For Alice Chemama, a resident of Villa Albertine’s 2023 Summer program, “community” proved to be a loose term. The Paris-born illustrator, who spent two months living in Idaho at the lip of Yellowstone National Park, found herself alone often, traversing the preserve’s awe-inspiring trails to find signs of its most storied resident: the Grizzly Bear. To Chemama, who was born and raised in the manicured French capital, the very concept of the park was remarkable. “These huge predators are free to wander through a preserved wilderness ringed by all these people and towns. Coming from France, there is nature but not wilderness. I didn’t understand how this relationship could be possible,” she recalls.
Structures of human-animal coexistence and dominance are at the core of Chemama’s work. The artist grew up riding horses, finding the power dynamics at play both unsettling and creatively generative. “I’ve always loved nature,” says Chemama. “And I’m interested in the ways we fictionalize it and perceive it.” After finishing at Paris’s Ecole Nationale Supérieure des Arts Décoratifs, the artist, now 30, continued to channel the exhiliration and unease generated by the clash between nature and modern society into her work, which spans illustration, film, and composition.

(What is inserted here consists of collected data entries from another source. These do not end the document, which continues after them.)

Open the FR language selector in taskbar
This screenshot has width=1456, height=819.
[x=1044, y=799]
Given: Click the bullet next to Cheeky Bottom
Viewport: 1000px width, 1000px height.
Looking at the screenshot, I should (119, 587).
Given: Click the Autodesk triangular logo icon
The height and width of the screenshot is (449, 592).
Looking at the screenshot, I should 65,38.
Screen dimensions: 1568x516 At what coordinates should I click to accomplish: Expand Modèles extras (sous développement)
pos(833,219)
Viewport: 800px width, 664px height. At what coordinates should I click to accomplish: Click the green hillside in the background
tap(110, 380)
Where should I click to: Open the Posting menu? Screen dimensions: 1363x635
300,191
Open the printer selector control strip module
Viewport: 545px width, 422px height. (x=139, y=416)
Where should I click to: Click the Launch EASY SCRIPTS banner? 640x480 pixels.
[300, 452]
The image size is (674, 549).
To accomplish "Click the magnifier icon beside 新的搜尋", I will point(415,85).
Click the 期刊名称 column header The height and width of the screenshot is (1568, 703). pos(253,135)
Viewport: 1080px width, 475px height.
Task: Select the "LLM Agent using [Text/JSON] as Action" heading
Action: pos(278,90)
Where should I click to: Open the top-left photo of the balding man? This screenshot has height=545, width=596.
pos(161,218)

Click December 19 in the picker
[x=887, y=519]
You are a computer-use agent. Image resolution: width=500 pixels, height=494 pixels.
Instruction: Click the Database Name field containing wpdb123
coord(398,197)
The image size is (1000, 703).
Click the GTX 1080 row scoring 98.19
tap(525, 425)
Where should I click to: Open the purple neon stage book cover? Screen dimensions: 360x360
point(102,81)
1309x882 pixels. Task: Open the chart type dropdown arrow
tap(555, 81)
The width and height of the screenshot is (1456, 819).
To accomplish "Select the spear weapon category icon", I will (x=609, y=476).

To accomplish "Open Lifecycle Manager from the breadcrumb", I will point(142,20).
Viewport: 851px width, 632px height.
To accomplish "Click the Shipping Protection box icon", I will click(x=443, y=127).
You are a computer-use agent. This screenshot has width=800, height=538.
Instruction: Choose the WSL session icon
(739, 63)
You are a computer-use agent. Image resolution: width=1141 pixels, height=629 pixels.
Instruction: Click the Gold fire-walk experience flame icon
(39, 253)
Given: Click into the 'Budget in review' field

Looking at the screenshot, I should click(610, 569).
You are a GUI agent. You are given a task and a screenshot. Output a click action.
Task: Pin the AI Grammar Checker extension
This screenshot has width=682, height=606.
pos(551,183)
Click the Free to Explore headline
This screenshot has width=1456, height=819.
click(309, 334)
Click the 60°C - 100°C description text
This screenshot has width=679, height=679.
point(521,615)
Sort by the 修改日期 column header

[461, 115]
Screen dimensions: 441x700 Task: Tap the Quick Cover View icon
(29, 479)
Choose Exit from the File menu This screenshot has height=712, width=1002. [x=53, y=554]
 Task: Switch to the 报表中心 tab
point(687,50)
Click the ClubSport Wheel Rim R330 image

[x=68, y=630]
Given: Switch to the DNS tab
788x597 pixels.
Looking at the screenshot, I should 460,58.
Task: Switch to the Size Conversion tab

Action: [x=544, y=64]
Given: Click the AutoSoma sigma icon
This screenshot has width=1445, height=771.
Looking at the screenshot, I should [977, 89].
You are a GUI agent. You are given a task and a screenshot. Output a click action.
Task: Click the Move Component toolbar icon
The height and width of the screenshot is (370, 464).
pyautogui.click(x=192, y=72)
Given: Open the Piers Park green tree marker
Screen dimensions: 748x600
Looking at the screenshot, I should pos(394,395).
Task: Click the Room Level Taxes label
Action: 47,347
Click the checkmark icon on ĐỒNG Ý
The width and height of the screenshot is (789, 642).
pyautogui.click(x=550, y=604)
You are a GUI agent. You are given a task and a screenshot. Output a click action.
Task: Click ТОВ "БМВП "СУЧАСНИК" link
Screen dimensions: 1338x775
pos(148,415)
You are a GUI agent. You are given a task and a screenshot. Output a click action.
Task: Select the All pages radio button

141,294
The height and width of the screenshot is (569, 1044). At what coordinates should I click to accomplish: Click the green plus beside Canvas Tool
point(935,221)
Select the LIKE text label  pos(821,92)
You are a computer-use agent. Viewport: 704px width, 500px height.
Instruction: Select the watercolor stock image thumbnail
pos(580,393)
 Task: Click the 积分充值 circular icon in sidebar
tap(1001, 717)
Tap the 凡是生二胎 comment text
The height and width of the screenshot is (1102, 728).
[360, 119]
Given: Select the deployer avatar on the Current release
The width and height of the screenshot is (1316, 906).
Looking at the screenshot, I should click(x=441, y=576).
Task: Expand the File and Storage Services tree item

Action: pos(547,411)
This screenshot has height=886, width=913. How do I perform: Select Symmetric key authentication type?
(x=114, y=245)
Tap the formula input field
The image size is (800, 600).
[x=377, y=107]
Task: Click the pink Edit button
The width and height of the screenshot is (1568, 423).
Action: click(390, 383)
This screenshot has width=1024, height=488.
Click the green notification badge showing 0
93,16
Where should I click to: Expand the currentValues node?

Keen to explore the nature of human-bear coexistence, Chemama arrived in Idaho and set about familiarizing herself with Yellowstone and its residents—befriending park rangers and developing the nonplussed reaction of a local when “bison jams” (herds blocking the road) traffic caused on the park’s one-lane roads. “I came here at first to understand two things. The lore and history that surround the bears there, and ways that humans in the area are relating to this giant predator that can stand on two legs and follow you up a tree.”
But Chemama’s immersion in the park yielded more insights into humanity than the ecosystem itself. “The National Park can feel like Disneyland,” she muses. “There’s a line to enter, you have a map of all the top attractions to check off your list … all the toilets, gas stations, restaurants, gift shops. The touristic part really struck me.” Even bear sightings resulted in carnivalesque commotion, with hoards of RVs parked by the side of the road to capture photos. When it came to the dramas of coexistence outside of the park’s grounds, Chemama’s research yielded intriguingly neutral results: “The humans of Yellowstone accept that they share their space with bears. They leave the fantasies to tourists,” the artist says, recalling an excursion she took to a bear sanctuary on the Montana side of the park, where injured and unruly bears lived out their days in relative comfort as testers for outdoor gear companies eager to learn if their products are bear-proof. “People are like, ‘Yeah, there are bears, it's part of life, and we don't even think about it anymore.’” Naturally, these revelations changed Chemama’s approach. “I decided to focus on the reality of living with bears, not the fantasy,” she says.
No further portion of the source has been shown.